— Какая у тебя прелестная сумочка, — сказала она.
— Хочешь ее получить? — спросил он.
— Ты очарователен, золотко, — сказала она и попыталась его поцеловать. Но он не захотел, и у нее ничего не вышло.
— Зачем ты, собственно, здесь? — снова спросил он.
— Просто хотела узнать, жив ли ты вообще?
— Долго же ты собиралась, — сказал Куфальт.
— Все не решалась. Ты ведь ушел от меня таким злым.
— А сейчас я больше не злой? — спросил он.
Снова долгое молчание.
— А сигарет у тебя тоже нет? — спросила она наконец.
— Думаю, что нет, — сказал он и сам закурил сигарету.
— Ну, конечно, каждый сам должен знать как поступать.
— Чего, чего? — сказал он слегка раздраженно.
— Каждый сам должен знать, чем для него все кончится, — сказала она наконец и закинула свои длинные ноги одну на другую, так что над чулком стала видна полоска тела и краешек трико земляничного цвета.
— Ничего не понимаю.
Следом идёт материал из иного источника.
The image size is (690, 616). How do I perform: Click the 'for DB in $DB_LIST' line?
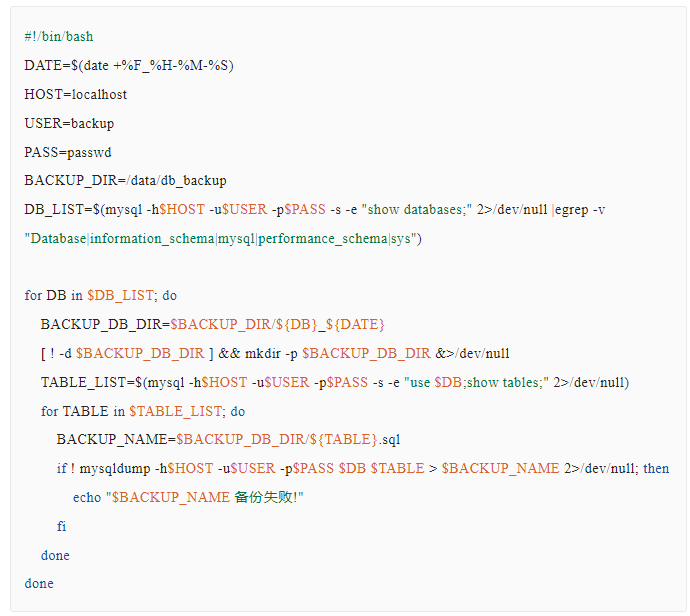tap(101, 296)
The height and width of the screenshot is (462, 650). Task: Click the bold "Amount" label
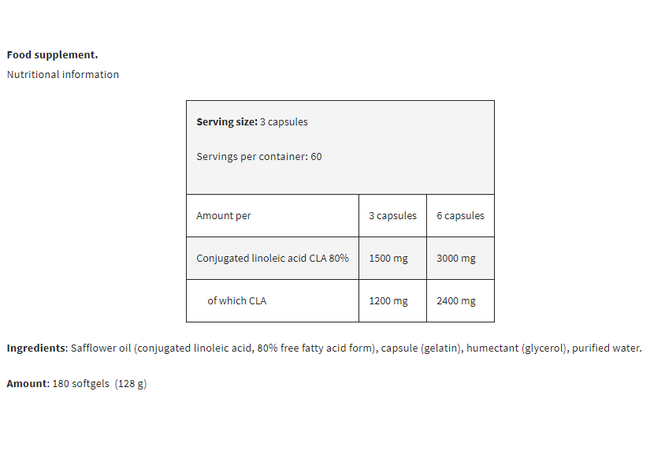(x=27, y=384)
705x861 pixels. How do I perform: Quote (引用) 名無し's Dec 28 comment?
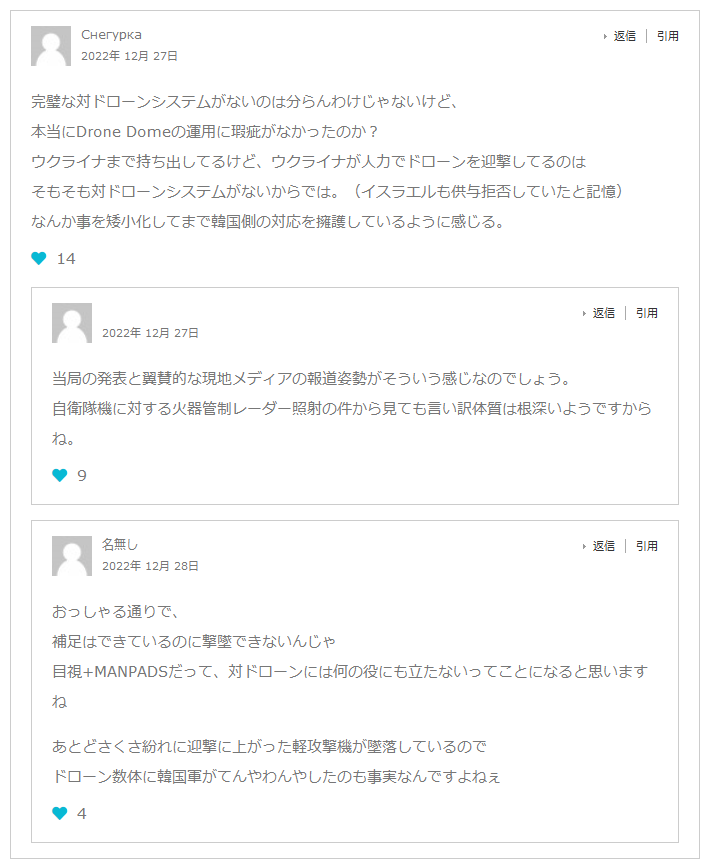coord(647,546)
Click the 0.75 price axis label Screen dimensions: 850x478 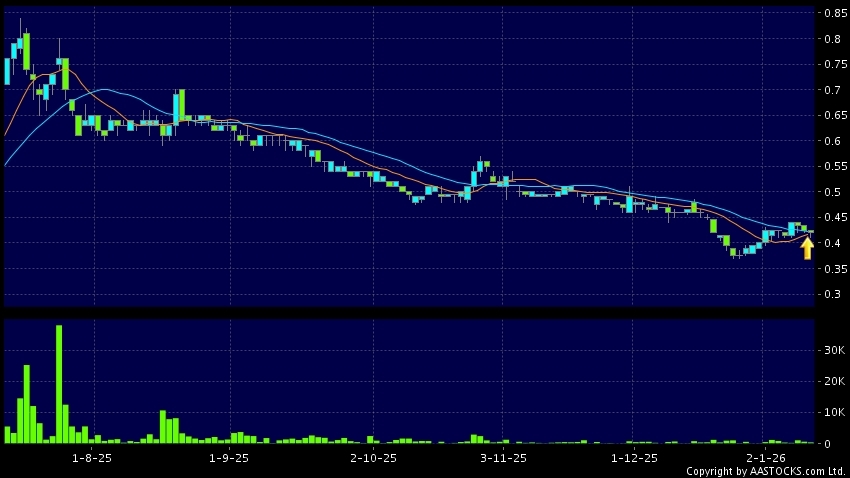pos(835,65)
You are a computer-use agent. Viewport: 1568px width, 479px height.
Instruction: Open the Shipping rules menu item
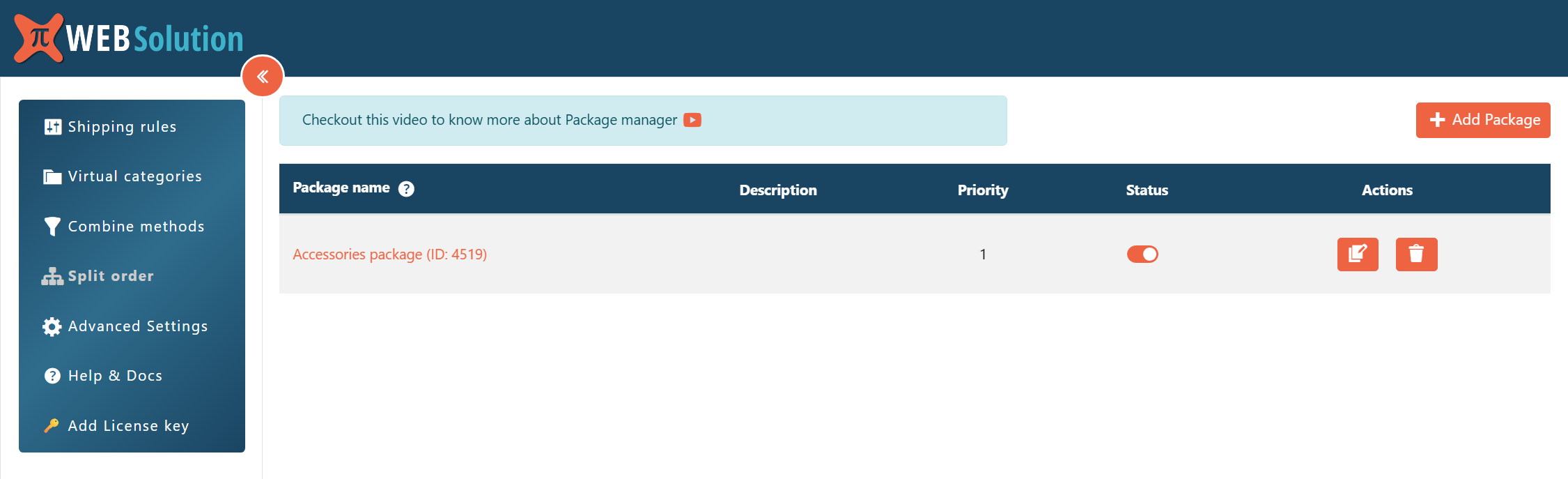pos(122,127)
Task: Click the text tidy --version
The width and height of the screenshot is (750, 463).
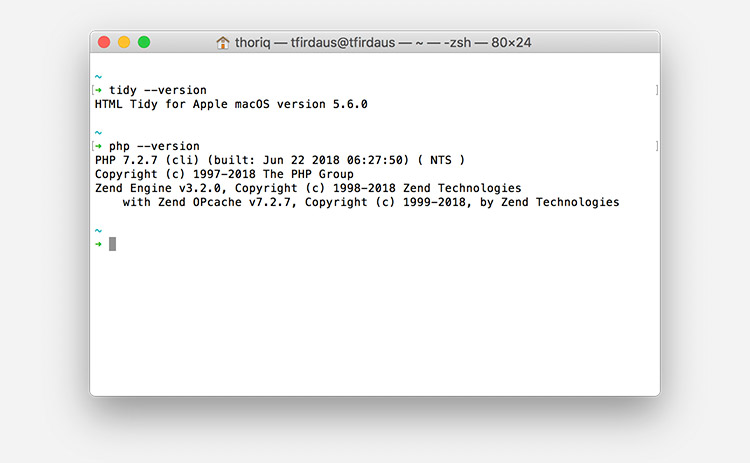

Не темни.
— Темнота не так плоха, — сказала она, — когда надо удрать.
— Кому это надо удрать? — спросил он.
— Кому-нибудь.
Куфальт задумчиво посмотрел на одеяло, на котором все еще лежала сумочка.
— Хорошенькая сумочка, — сказала она с намеком. — Что поделывает твой приятель?
— Какой приятель?
— Ну тот черный, длинный, мрачный, — сказала она.
— А что?
— Так, просто спрашиваю, — ответила она.
— Ах так, — сказал он.
— Ну так что? — спросила она.
— Да, — сказал он.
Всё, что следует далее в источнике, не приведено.